Thursday, June 17, 2010

Gandhi is Dandhi (In the Proper Context), But "Human Rights" Is Crap

A statue of Mohandas Gandhi, a leader who once opined that the Jews of Europe should have willingly "offered themselves to [Hitler] the butcher's knife" (in the name of non-violence and self-sacrifice), will adorn Canada's mausoleum for "human rights," reports the Winnipeg Sun:
Six years after its arrival in Winnipeg, a bronze sculpture of Mahatma Gandhi has finally found its permanent home.
The Friends of the Canadian Museum for Human Rights held a ceremony Wednesday officially unveiling the 500-kg statue where it is now expected to spend the rest of its days — on a path just to the south of the museum site.
"I think it's appropriate that the statue is here at this great institution," said Shashishekhar Gavai, India's high commissioner to Canada. "Mahatma Gandhi's belief in human rights was indivisible, absolute and uncompromising."
The government of India presented the statue as a gift to the Friends of CMHR in 2004.
Gail Asper, national campaign chair for the Friends, said the Indian government did so at the urging of Winnipeg doctor Naranjan Dhalla, who got the idea after discussing the museum with Asper's father Izzy, who envisioned the CMHR.
Gandhi is widely seen as one of the greatest champions of human rights, having helped lead India to independence while promoting non-violent political action.

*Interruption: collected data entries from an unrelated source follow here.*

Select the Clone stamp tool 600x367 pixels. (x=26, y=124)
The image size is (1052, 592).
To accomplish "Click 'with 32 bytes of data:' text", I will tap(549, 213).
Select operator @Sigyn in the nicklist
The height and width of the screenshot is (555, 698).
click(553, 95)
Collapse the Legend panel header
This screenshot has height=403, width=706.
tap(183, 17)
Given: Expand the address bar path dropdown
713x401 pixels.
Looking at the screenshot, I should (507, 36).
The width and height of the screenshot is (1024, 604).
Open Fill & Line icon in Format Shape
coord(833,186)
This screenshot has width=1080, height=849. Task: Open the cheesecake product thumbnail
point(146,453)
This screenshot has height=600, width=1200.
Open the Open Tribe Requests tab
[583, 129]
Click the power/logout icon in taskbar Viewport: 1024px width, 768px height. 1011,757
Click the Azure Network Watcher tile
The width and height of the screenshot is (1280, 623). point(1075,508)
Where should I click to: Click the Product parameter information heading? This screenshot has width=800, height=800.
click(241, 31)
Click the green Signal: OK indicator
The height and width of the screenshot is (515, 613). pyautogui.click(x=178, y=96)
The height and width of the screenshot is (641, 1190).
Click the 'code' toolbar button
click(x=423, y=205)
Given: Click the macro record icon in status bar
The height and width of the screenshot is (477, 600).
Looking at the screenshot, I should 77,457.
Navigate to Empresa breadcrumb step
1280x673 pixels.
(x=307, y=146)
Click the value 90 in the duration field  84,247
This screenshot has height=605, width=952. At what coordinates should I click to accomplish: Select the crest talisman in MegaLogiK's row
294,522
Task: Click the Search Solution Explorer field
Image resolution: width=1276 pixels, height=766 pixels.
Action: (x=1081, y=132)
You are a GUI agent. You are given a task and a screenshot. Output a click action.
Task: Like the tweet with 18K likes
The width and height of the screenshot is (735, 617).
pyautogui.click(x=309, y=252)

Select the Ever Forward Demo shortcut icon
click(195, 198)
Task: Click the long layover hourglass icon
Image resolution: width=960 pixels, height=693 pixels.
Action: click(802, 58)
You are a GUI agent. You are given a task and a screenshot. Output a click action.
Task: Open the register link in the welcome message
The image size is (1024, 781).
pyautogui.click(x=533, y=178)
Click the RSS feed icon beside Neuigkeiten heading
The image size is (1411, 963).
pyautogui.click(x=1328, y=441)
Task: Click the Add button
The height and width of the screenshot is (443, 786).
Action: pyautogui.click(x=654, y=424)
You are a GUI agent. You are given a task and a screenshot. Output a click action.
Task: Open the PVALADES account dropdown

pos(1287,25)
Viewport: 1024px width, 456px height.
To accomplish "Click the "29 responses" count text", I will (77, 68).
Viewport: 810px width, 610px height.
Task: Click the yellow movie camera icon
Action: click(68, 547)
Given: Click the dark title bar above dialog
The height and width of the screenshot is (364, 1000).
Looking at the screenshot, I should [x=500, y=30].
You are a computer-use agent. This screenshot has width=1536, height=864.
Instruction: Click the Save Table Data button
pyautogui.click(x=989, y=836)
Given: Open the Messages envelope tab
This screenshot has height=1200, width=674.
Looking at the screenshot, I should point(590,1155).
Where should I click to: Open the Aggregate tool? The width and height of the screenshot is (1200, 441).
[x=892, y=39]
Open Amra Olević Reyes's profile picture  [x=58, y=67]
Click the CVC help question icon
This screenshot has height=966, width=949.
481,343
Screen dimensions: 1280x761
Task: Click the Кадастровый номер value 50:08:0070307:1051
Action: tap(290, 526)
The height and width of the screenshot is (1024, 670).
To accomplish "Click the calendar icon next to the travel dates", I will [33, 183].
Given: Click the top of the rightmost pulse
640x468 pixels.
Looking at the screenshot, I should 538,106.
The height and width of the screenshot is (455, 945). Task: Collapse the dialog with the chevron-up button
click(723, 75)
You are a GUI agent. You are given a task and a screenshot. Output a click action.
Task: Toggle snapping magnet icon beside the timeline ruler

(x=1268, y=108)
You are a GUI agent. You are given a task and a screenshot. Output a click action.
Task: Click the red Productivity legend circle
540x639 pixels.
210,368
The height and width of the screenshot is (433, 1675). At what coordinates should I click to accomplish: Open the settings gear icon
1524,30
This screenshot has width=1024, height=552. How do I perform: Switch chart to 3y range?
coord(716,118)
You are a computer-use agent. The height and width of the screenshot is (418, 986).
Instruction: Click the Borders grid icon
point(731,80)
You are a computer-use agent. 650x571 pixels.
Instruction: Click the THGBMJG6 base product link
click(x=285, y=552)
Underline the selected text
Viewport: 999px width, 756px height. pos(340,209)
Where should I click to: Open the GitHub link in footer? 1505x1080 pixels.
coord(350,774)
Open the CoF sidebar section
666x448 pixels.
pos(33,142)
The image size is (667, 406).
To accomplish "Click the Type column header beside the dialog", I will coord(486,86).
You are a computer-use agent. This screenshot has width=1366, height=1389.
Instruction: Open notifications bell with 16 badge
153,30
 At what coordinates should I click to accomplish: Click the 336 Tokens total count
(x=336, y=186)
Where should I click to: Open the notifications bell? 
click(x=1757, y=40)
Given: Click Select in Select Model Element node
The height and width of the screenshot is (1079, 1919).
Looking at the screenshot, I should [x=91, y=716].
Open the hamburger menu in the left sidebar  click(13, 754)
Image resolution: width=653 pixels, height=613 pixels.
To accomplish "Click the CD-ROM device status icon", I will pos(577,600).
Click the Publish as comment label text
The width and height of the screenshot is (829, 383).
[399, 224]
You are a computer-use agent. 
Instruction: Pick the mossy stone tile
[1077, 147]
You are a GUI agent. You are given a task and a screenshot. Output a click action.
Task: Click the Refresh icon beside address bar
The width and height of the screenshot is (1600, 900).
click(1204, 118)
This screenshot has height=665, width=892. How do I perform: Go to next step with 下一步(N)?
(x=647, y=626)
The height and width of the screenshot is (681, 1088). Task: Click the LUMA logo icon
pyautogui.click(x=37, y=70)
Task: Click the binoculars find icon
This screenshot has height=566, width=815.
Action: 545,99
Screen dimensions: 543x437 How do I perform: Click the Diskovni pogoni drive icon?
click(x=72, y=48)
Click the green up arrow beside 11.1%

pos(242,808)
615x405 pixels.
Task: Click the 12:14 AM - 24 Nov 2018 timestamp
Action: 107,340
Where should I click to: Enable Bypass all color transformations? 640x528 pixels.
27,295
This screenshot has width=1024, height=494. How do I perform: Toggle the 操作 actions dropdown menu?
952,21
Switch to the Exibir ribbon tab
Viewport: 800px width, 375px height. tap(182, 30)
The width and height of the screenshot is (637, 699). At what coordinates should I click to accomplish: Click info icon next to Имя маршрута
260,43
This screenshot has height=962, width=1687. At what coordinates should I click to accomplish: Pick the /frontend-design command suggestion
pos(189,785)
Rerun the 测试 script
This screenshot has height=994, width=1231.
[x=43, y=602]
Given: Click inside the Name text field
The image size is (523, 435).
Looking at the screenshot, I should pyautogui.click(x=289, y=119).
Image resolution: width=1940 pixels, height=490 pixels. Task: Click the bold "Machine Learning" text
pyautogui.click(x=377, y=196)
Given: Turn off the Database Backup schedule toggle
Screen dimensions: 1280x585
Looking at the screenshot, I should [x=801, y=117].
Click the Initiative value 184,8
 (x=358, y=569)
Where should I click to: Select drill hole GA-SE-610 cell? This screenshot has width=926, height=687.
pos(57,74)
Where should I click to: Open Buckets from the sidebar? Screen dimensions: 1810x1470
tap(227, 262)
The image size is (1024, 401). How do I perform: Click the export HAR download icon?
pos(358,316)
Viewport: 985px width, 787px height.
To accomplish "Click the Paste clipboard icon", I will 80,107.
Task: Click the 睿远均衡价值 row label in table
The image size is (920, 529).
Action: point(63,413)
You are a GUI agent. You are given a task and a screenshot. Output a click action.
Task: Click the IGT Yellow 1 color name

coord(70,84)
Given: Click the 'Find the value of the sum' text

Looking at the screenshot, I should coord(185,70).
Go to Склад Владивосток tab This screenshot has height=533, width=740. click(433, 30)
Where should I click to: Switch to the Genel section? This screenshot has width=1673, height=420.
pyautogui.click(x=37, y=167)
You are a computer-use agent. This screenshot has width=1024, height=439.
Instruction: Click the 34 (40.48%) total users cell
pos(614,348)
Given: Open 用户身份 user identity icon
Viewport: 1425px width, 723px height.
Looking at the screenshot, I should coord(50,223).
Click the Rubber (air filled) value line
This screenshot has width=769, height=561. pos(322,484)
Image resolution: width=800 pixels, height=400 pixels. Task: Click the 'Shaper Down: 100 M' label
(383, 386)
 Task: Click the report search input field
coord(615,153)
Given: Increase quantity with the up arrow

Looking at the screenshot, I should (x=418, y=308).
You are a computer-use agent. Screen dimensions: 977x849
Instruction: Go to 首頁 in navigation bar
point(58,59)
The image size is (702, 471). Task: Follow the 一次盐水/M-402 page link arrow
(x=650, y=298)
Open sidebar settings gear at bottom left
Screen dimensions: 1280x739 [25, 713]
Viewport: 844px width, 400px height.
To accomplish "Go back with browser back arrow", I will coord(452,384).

"His was a message that peace and justice belong to all people of the world, no matter where we live," said Transcona Coun. Russ Wyatt, who attended the unveiling on behalf of the city...
I can see proferring Gandhi as a symbol of passive resistence and maybe vegetarianism. (If PETA ever builds a museum, he's their man.) But "human rights"? I don't think so. Nonetheless, there he will stand, frozen in bronze, a silent witness to a concept that has been hijacked by those (Marxists, Islamists, bien-pensants, etc.) who abjure genuine human rights, and that is therefore utterly bereft of value.